══ Passage to read ══

JEDDAH – Most parents agree that living in Saudi Arabia has several advantages when it comes to raising kids, however, with everything good comes a little bad.
Many families living in the West tend to move to Saudi Arabia or another Muslim country once their children grow up to provide a safe environment devoid of harm and other obscenities.
Sahar Othman, wife of an orthopedic surgeon, moved with her family from the United Kingdom to Riyadh just before her eldest daughter turned 12. She told Saudi Gazette, “Although my husband’s practice was doing very well in the UK, we decided to move to Saudi Arabia where our children could learn Arabic, verses from the Holy Qur’an, and Islamic history. I wanted my daughter to be around girls who wear hijab just like her, fast during the Ramadan, and have the same beliefs.
It is hard for a young Muslim woman to cover herself and behave modestly when the entire community idealizes showcasing your beauty and revealing more.”
Teenagers in the Kingdom are also not immune to adolescent woes due to advances in modern technologies, excessive access to the World Wide Web from smart phones, children have doors opened to the entire world.
School counselors from several cities throughout the Kingdom have recognized and reported to the Ministry of Education the appearance of a new trend among Saudi and expat students, and that is the emo culture adopted primarily from teenagers living in the west.
Keeping up-to-date with fashion is not a crime but over indulging in them becomes a serious problem in addition to overriding behaviors teenagers show off when imitating the culture from the West.
Usually these kids are overly emotional, sensitive, shy, withdrawn, prone to depression, and move towards the rebellious non-conforming side.
Students tend to avoid extracurricular activities and social events at school and distance themselves from parents and siblings. They also have a deep passion for rock music and lyrics that are sad and evoke feelings of despair and self-pity; although many are talented among them.

═══
══ Provided information ══

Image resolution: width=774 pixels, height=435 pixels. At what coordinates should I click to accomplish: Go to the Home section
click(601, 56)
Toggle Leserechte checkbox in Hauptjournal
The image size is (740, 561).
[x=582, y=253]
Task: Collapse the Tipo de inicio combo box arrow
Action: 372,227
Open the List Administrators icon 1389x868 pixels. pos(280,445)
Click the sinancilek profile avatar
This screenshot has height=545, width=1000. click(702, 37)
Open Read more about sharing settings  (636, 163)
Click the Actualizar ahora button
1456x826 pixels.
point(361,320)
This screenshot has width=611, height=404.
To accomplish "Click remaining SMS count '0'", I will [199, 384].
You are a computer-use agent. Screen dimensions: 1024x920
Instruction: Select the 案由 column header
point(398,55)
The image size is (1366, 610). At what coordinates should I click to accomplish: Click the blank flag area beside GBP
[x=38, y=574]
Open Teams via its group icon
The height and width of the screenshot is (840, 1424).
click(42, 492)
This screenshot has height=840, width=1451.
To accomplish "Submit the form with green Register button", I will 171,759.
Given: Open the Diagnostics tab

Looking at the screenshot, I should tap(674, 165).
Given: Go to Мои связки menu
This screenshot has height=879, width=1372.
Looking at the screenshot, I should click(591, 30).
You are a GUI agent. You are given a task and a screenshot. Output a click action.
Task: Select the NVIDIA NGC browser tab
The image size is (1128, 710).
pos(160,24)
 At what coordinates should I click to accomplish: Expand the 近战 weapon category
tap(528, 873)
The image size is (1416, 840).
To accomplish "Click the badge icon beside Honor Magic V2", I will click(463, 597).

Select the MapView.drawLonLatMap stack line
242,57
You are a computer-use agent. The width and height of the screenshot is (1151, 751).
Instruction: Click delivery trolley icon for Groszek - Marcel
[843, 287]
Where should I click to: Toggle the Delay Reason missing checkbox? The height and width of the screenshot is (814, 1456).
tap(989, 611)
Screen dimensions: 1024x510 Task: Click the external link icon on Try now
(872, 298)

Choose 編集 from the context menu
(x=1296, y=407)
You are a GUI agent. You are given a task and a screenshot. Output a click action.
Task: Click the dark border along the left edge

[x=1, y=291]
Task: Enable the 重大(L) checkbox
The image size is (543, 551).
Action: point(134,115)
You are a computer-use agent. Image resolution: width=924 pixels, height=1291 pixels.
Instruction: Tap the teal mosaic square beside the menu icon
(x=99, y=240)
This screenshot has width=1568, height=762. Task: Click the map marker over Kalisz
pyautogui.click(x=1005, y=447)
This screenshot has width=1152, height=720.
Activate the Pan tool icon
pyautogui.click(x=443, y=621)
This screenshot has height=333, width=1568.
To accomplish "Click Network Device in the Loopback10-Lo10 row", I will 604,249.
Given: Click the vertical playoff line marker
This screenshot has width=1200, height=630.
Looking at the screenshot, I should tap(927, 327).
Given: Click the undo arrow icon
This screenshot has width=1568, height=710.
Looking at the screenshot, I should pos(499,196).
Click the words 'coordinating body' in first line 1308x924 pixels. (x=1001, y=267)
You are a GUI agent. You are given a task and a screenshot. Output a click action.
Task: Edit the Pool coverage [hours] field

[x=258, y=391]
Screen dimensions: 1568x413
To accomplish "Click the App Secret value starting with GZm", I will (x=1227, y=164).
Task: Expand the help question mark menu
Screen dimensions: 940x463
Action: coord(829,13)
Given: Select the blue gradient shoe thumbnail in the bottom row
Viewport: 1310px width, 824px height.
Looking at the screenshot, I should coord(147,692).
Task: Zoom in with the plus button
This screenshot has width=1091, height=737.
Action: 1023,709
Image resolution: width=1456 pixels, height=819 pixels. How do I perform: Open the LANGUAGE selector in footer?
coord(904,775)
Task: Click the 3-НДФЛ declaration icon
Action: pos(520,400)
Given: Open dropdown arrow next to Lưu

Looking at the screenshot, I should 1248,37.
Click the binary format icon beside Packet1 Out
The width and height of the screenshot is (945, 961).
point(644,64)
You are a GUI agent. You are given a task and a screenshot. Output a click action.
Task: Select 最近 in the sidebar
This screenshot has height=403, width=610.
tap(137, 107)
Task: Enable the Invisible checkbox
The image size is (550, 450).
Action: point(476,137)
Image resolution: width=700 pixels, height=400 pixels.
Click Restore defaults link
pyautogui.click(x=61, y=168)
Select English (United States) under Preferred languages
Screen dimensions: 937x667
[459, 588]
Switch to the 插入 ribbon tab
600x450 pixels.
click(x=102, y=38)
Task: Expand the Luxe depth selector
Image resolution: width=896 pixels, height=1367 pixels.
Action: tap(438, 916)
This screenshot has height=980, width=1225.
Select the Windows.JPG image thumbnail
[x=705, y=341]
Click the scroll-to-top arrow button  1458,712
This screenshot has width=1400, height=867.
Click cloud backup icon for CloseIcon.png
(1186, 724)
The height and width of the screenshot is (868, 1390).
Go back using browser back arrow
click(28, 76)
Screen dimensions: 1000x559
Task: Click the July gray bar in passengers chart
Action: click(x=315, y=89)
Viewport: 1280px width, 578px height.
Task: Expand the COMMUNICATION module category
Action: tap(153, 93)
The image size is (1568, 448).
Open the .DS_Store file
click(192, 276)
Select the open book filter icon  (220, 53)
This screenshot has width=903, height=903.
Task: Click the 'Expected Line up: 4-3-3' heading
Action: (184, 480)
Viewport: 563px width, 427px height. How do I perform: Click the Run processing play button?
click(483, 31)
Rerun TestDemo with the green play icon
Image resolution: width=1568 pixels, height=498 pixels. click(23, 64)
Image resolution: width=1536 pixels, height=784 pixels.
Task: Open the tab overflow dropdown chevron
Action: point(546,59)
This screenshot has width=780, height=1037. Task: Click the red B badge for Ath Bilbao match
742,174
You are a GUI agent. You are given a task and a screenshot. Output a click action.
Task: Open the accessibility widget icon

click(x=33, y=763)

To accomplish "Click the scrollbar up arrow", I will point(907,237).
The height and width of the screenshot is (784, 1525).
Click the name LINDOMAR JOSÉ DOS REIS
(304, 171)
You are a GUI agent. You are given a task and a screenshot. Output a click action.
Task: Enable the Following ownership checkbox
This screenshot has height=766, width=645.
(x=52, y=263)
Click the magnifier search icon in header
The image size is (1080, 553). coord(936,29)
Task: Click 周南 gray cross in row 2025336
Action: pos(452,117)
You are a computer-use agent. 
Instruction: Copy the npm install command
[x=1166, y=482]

═══

§ Tasks to carry out
A: From the article on raising children in Saudi Arabia, copy the passage starting with "JEDDAH – Most" and going on through "the same beliefs.".
B: Write the next part of the article on raising children in Saudi Arabia, starting after its last sentence.

§ Per-task answers
A:
JEDDAH – Most parents agree that living in Saudi Arabia has several advantages when it comes to raising kids, however, with everything good comes a little bad.
Many families living in the West tend to move to Saudi Arabia or another Muslim country once their children grow up to provide a safe environment devoid of harm and other obscenities.
Sahar Othman, wife of an orthopedic surgeon, moved with her family from the United Kingdom to Riyadh just before her eldest daughter turned 12. She told Saudi Gazette, “Although my husband’s practice was doing very well in the UK, we decided to move to Saudi Arabia where our children could learn Arabic, verses from the Holy Qur’an, and Islamic history. I wanted my daughter to be around girls who wear hijab just like her, fast during the Ramadan, and have the same beliefs.

B:
School counselors believe that parents should start paying more attention to such disturbing and distressing behavior because if gets out of hand, teenagers may inflict upon themselves self-harm, and fall into suicidal thoughts. Defenders of emo culture say that such behavior is very rare, however counsellors suggest that it is better to avoid the pitfall since it contradicts with traditional, cultural and Islamic beliefs.
According to a report in Okaz newspaper, the appearance of the emo culture has been brought to the attention of the Directorate of Education in Jeddah and Makkah, which have contacted all private and government schools in the region and educated them about this problem.
The directorate has demanded all school administrators to distribute educational brochures or host workshops and seminars to raise awareness and warn both students and teachers about the negative implications of the emo trend.
Before the school year is over, students who display such behavior will receive one-on-one counseling and guidance sessions and will sign a contract to abandon the emo culture. The school will contact the parents to initiate communication with the school and the students, as parents can support their child and help him/her overcome this problem.
By the end of the semester, school administrators are required to submit a report on the actions they have taken to address this trend.
The social worker, Majed Al-Matrafi, said, “Adolescent girls and boys may resort to such behaviors as a way to express their feelings, or to be different and unique, or to fill the need to belong to a group after being rejected and unaccepted by peers.
Such behaviors can develop from a variety of reasons but some of the most important are lack of parental awareness, guidance, supervision, and bonding.”
“Emo culture is spreading in Saudi society and significant numbers of students who exhibit such behaviors have been reported to the Ministry of Education. Some teens merely change their dress code without deeply understanding the belief system of the that culture which is not very worrisome. However, others who are more emotionally involved can be a cause of concern,” Al-Matrafi added.